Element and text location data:
BEGIN

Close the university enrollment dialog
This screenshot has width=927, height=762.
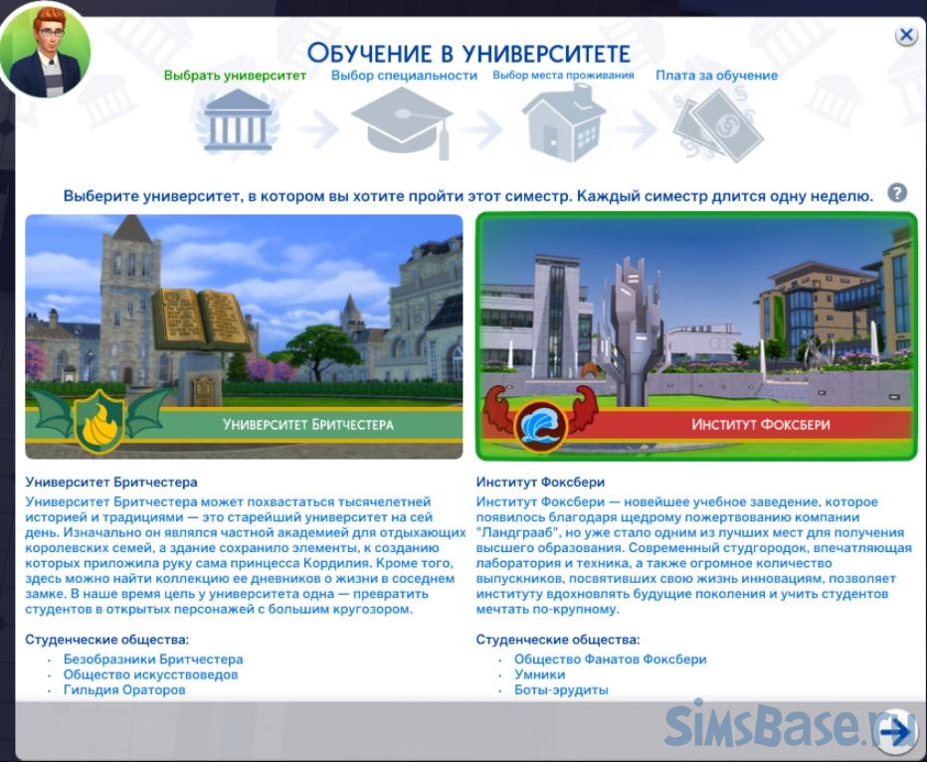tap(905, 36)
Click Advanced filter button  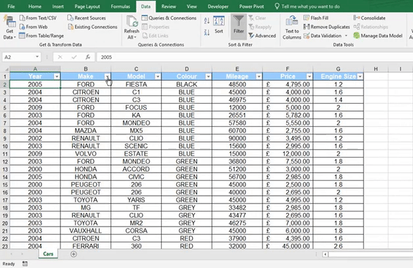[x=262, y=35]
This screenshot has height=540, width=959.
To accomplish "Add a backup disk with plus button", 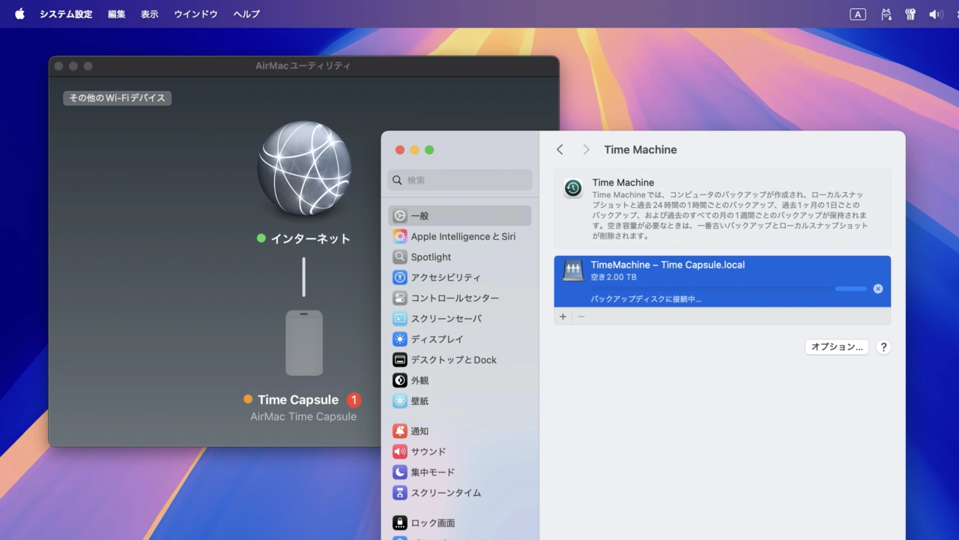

END

Written request —
Locate every line above that contains the word "screenshot", and copy each of those lines.

Response to the exercise —
This screenshot has width=927, height=762.
This screenshot has height=540, width=959.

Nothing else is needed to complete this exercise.